▶ **WORK TO COMPLETE**:
Using the entries that follow, collect the lines where the word "will" appears.

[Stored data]
--
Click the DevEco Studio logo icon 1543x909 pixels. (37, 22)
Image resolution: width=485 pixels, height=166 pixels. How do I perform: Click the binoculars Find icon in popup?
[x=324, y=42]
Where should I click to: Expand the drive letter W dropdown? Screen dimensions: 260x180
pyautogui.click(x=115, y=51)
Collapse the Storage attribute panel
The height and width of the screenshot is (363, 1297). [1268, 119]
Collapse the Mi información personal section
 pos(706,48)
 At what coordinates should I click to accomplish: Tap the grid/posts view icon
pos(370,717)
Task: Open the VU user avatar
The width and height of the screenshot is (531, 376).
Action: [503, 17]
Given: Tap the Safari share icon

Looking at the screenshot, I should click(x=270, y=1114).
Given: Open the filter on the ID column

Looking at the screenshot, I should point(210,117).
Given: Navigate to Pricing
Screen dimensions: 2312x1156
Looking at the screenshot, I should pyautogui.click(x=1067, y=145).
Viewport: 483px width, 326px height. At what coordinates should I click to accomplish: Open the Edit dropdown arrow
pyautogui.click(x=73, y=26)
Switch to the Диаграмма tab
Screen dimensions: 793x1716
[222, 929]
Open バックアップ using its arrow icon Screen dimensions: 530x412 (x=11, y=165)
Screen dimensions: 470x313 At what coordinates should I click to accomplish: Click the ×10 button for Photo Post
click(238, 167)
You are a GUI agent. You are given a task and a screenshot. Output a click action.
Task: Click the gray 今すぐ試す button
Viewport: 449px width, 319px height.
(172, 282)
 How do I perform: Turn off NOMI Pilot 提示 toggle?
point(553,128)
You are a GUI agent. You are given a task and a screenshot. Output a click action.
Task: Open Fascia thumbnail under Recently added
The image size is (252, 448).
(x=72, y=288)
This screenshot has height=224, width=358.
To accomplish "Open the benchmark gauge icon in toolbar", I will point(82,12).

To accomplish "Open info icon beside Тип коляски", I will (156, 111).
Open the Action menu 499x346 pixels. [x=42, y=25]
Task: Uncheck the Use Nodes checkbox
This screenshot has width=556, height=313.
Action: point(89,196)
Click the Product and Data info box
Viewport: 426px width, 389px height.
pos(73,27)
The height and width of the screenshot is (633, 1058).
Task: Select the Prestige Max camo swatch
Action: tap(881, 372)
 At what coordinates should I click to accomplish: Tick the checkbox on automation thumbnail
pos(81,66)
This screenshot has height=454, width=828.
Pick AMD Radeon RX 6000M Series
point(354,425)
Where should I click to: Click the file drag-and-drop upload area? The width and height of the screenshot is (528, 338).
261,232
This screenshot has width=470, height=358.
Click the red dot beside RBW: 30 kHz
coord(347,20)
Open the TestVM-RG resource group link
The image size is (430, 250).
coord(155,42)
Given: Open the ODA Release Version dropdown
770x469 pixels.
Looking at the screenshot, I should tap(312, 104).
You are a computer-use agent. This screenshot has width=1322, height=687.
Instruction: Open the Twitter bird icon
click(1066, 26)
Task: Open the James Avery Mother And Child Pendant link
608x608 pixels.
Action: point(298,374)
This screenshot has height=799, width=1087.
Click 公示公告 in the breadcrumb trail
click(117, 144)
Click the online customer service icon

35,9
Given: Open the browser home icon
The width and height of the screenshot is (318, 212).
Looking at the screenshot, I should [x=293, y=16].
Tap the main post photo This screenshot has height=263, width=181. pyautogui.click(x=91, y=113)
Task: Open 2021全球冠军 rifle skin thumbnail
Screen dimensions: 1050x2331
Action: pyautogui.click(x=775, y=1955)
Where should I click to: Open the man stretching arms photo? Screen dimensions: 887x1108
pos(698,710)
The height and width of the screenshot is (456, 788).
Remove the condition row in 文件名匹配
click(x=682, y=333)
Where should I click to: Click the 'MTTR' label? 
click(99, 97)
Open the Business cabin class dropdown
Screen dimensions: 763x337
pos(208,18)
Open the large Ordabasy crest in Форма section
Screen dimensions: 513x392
--
▶ **ANSWER TO THIS TASK**:
To accomplish "Open the benchmark gauge icon in toolbar", I will point(82,12).
To accomplish "Open info icon beside Тип коляски", I will (156, 111).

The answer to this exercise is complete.